Democrats and Episcopalians

I wonder if the Democratic Party's leadership and liberal-left commentators, who have been having a field day trashing the Tea Party movement, might learn from the cautionary tale of the Episcopal Church.

There was a time when the Episcopal Church was referred to, only semi-facetiously, as "the Republican Party at Prayer." Those days are long gone, of course, and while the rapidly diminishing Episcopal Church is, ironically, even whiter and more upper-class than it was in its WASPy heyday, it is even harder to find Republicans and conservatives in its churches than baptisms and confirmations.

The reasons for the disappearance of Republicans and conservatives from the Episcopal Church no doubt vary but certainly the relentless innovations of the past forty years are largely responsible. I suggest, however, it may actually have been less the innovations themselves that drove many Republicans and conservatives, who were much more likely to be traditionalists, out of the Episcopal Church than it was the unceasing vilification of them from pulpit and church leadership. People don't stay where they aren't wanted.

The Democratic Party should heed that example. Via Instapundit we learn two recent polls show a fair number of those supporting or sympathizing with the Tea Party movement identify themselves as Democrats. Nonetheless, the trashing of Tea Partiers from Democratic leadership and the liberal press continues unabated, with the increasingly stale and ineffective charge of racism being the most popular tactic.

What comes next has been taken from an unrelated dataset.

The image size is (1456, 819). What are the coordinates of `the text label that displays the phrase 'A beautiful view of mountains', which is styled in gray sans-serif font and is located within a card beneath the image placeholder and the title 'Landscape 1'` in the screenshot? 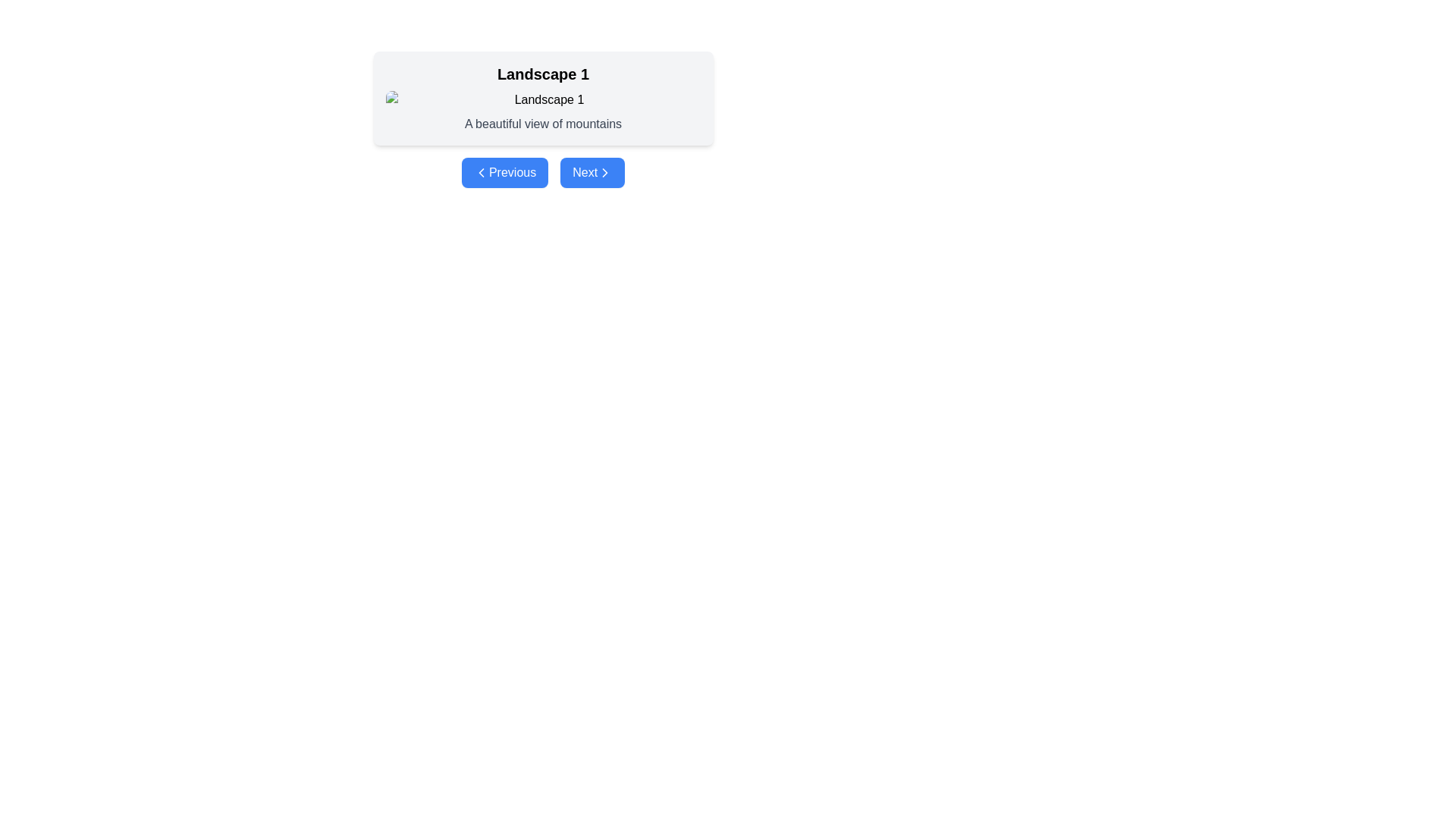 It's located at (543, 124).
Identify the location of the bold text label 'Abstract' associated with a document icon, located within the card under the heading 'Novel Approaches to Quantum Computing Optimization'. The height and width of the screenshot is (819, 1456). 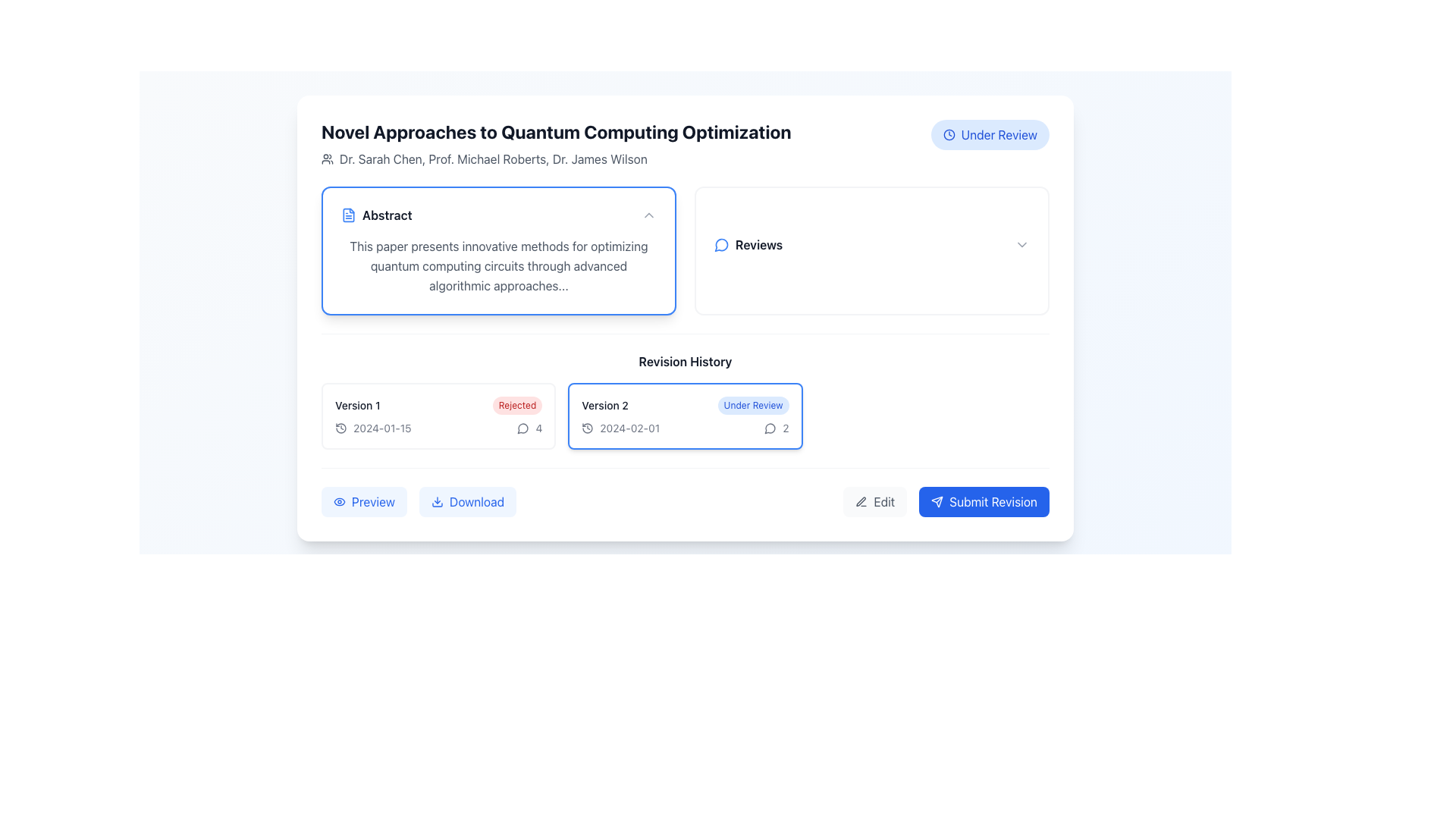
(387, 215).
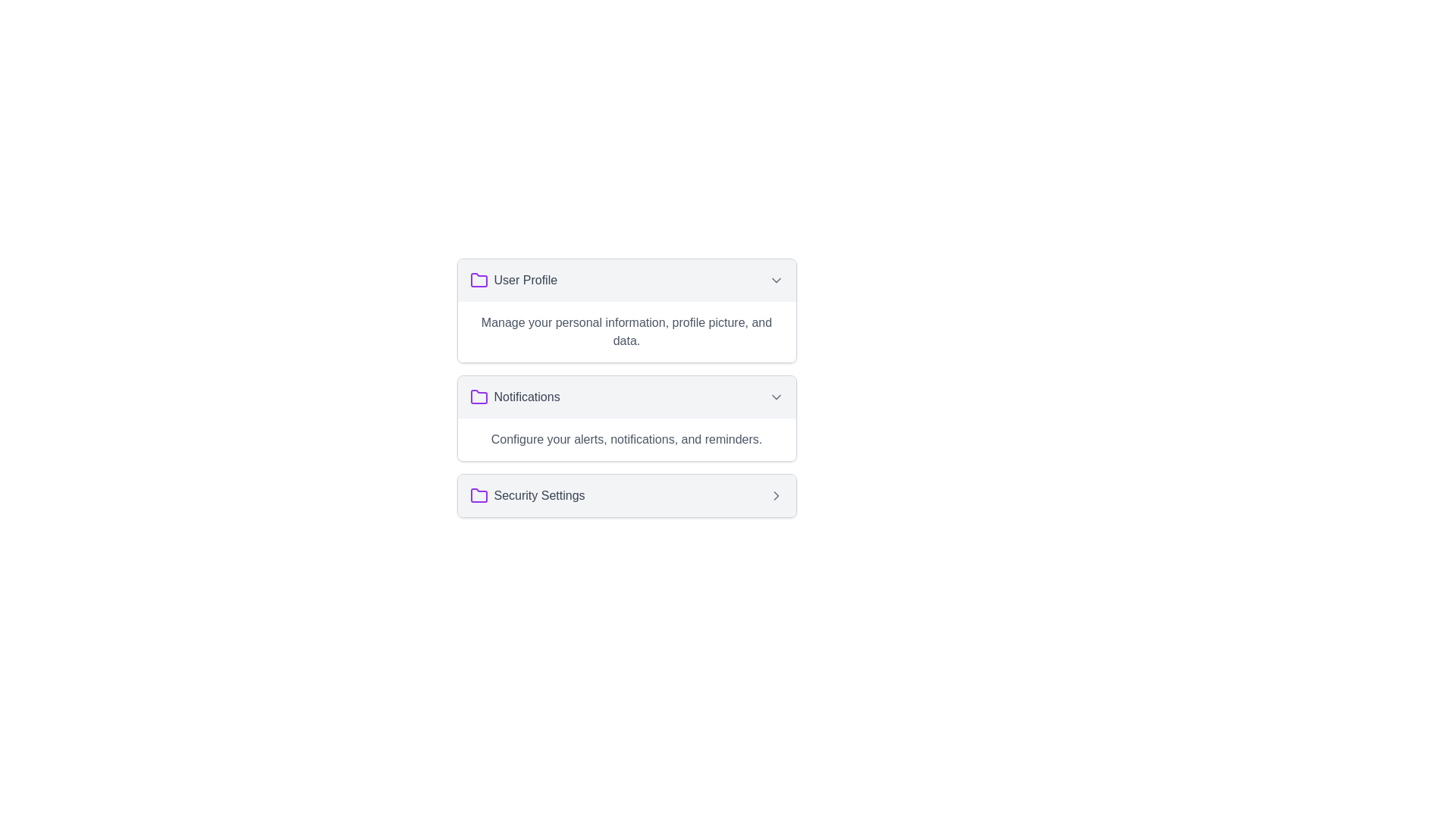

The Democrats, just like the Episcopal Church, do not seem to grasp that constantly smearing your opponents, especially those in your ranks, does not not win them over and will eventually drive them away. If the Democrats and their cohorts in the media continue this foolish ploy--and they will, being so ideologically driven as to be blinded to reality--they may find themselves facing not only an electoral disaster this November but worse, becoming as irrelevant an institution as the the Episcopal Church is today.